Loving a Lady (Brotherhood of the Black Tartan Book 3)

Home > Other > Loving a Lady (Brotherhood of the Black Tartan Book 3) > Page 14
Loving a Lady (Brotherhood of the Black Tartan Book 3) Page 14

by Nichole Van


  Dahlia was. Past tense.

  The pain of it surged in Violet’s chest. How could it be over two years on and Dahlia’s loss still feel so very present?

  Violet’s eyes drifted again to her sister.

  Uncle Joshua had captured Dahlia’s unquenchable spirit so thoroughly. Her sister had a charming smirk that won her many friends and admirers. She had been the prettiest of them all with dark-brown hair, delicate features, and ice-blue eyes. Some had called her a fey creature, so magical was her allure.

  But to Violet, Dahlia was more than just a lively companion.

  Dahlia had been her closest friend, her favorite confident.

  No matter what happens, we will always have one another, Violet had always said.

  No matter what, Dahlia would reply.

  But death had broken that promise.

  “Dahlia was . . . fire,” Violet said, her words dropping into the hush of the room. “She could illuminate any room with her presence, always ready for a laugh or a lark. I loved her dearly.”

  Mr. Campbell paused his sketching, as if the weight of her pain affected him. The hold on his sketchbook relaxed slightly.

  “I am sorry tae have never known her. She sounds remarkable.”

  Violet’s eyes pricked and stung at the empathy thrumming through his simple words.

  Was this why she had felt compelled to defend Mr. Campbell at dinner? To force others to see the gentle soul within?

  “She was,” she whispered, turning her head and biting the inside of her cheek, desperate to swallow back the surge of emotion.

  Silence hung.

  Violet’s lip quivered, forcing her to close her eyes.

  Mr. Campbell’s voice carried to her, drifting softly. “Didnae St. Paul taunt death in the New Testament? O, Death, where is thy sting? I’ve often pondered that. Perhaps death has no sting tae those that die. But it is a thousand small cuts tae those who remain. Endless wee wounds reminding us of what we have lost.”

  His words hummed, vibrating strings of meaning.

  Violet found herself helplessly lifting her eyes to his.

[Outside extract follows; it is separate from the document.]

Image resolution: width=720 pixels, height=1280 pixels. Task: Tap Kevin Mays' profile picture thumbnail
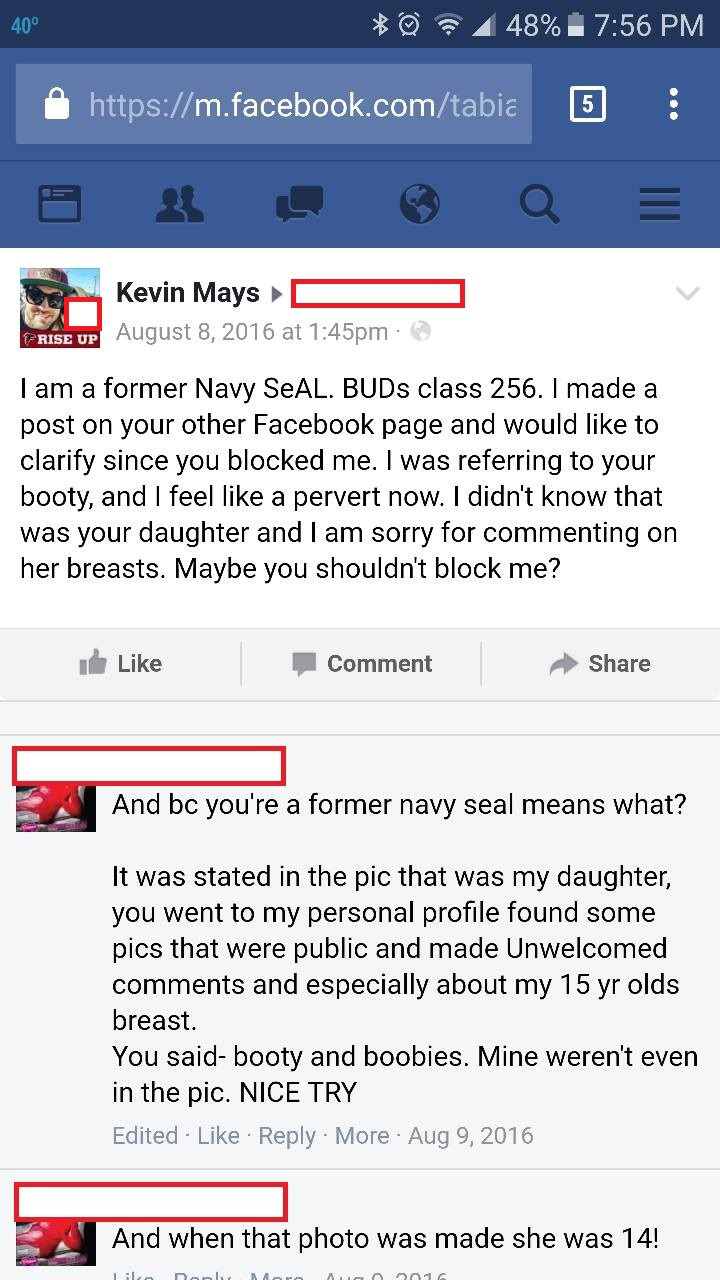click(60, 308)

  He had stopped sketching, as if the weight of her loss sat heavy upon him.

  Their eyes held . . . and held.

  She saw it in the quiet compassion of his expression—he knew.

  He understood the endless sting of death come too soon. The kind of sorrow that never fully heals.

  One simply learns to live with the pain.

  His chest rose and fell in perfect synchronization with hers.

  Abruptly, Violet saw that she hovered at the precipice of a very great fall. Of giving more of herself than she should to this man. She could feel it creeping closer and closer.

  And yet, she could not help the words that spilled out of her.

  “Dahlia was a true free spirit.” Violet smiled, tremulous and quivering. “But it was that very free-spiritedness that caused her downfall, in the end. I am confident you did not miss the undercurrent running through dinner the other evening.”

  Mr. Campbell snorted, a soft puff of sound. “Lady Graham’s words were clearly pointing toward a specific incident.”

  “Yes, well, it is a cautionary tale, as they say.”

  He paused and then said, “I would hear the tale, if ye will tell it.”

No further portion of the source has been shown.